Although born in Babylonia, Hillel moved to ancient Palestine to study the law with the elders Shemaiah and Abtalyon, eventually becoming the authority on Jewish law, living at the cusp of changeover from BCE to CE. One of my personal favorite tales about him is thus: Every day when he would take leave of his students, he would conclude with “I have a guest”. One day, a student inquired of him: “How is it that you have a guest every day?” Rabbi Hillel responded that our souls are guests in our bodies, and we must treat them well, for you never know when they will leave.
Rabbi Shammai was native to ancient Palestine and a classmate of Hillel. He is known as a literalist when it came to interpretation, while Hillel would look for alternatives. Shammai did exhibit a temper, particularly in debate, but at the conclusion, if his point of view did not win the day, he accepted it respectfully. There is the tale told of a non-Jew who wished to convert to Judaism, and first approached Rabbi Shammai, stating: “Teach me all of Judaism while standing on one foot!” Rabbi Shammai was enraged and chased the man away. The same man approached Rabbi Hillel with the identical challenge, but Rabbi Hillel responded: “All that is hateful to you do not do to your neighbor. The rest is all commentary. Now go out and learn.” The man later converted to Judaism under Rabbi Hillel’s supervision, and this became known as The Golden Rule.
In most debates over points of law, Rabbi Hillel’s point of view succeeded Rabbi Shammai’s, yet we do not read of any untoward behavior on Rabbi Shammai’s part. While the Sadducees(the priestly class) and the Pharisees(the newly created rabbinic class) struggled for years, with the Pharisaic version of Judaism winning out with what we now call Rabbinic Judaism, this intra-party disagreement between Hillel and Shammai never disintegrated into a personal battle. Alas, we are witnessing the disintegration of civil discourse.

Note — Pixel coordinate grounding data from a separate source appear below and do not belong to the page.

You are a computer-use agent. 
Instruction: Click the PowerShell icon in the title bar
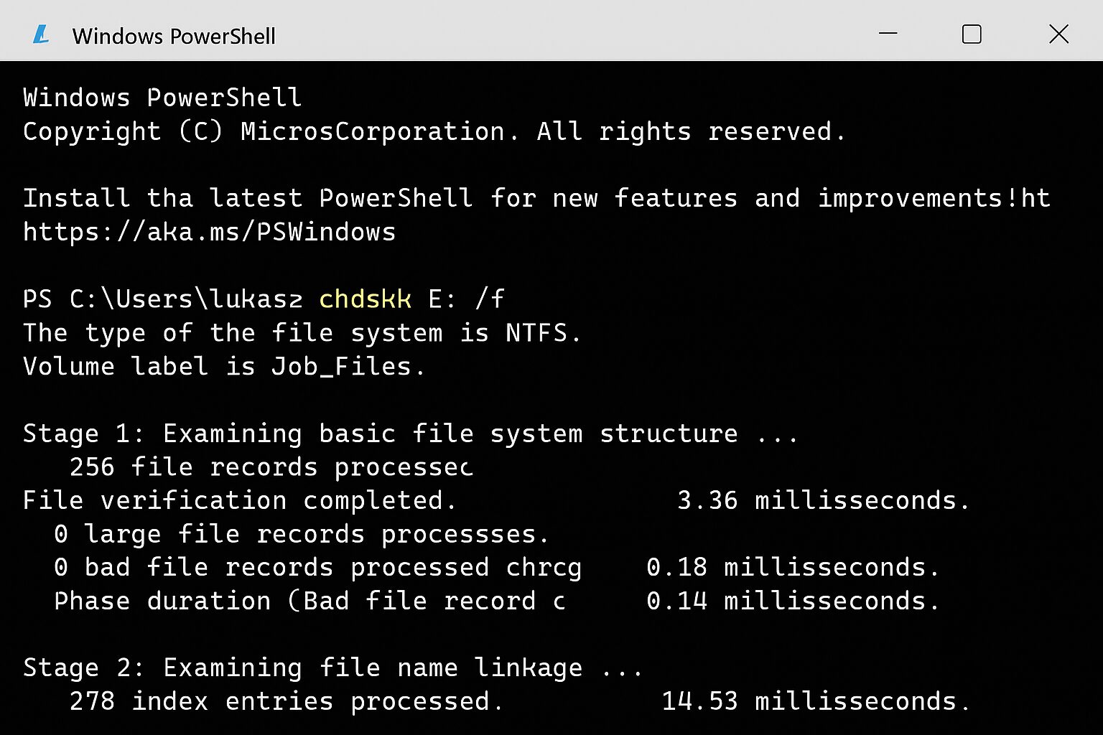(42, 34)
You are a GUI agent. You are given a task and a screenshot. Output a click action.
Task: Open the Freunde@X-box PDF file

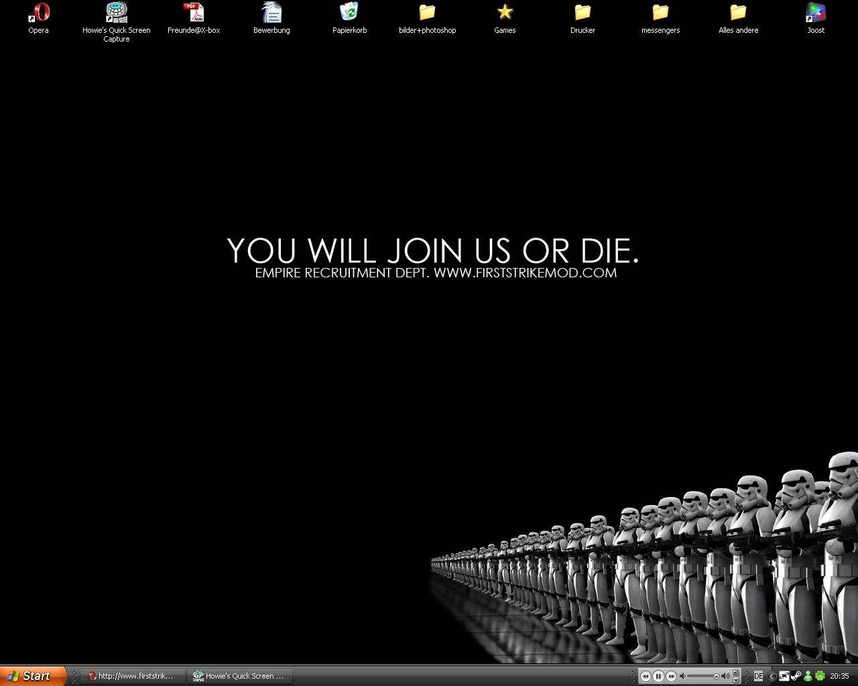click(x=194, y=13)
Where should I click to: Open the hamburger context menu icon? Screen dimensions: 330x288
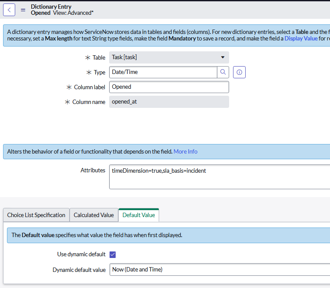23,10
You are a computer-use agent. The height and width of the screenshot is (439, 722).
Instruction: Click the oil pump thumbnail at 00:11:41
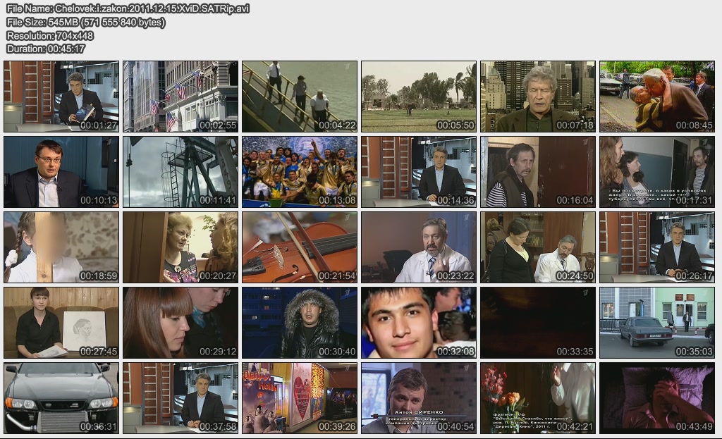pos(181,172)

Is this irreversible? Do we just throw up our hands and admit defeat? If you believe that incivility cannot rule the day, then it must be called out. Politely but firmly reassure others that you welcome a difference of opinion as you would hope they do, but civility must reign, whether that be in person or through social media. Drive extra-respectfully, and give room for others to enter the flow of traffic. Re-insert the polite language of please, thank you and excuse me. Greet others with a cheerful countenance, a warm good morning and a pleasant day. To end with a pithy Talmudic statement: In a place where there is no mentsch, you be the mentsch!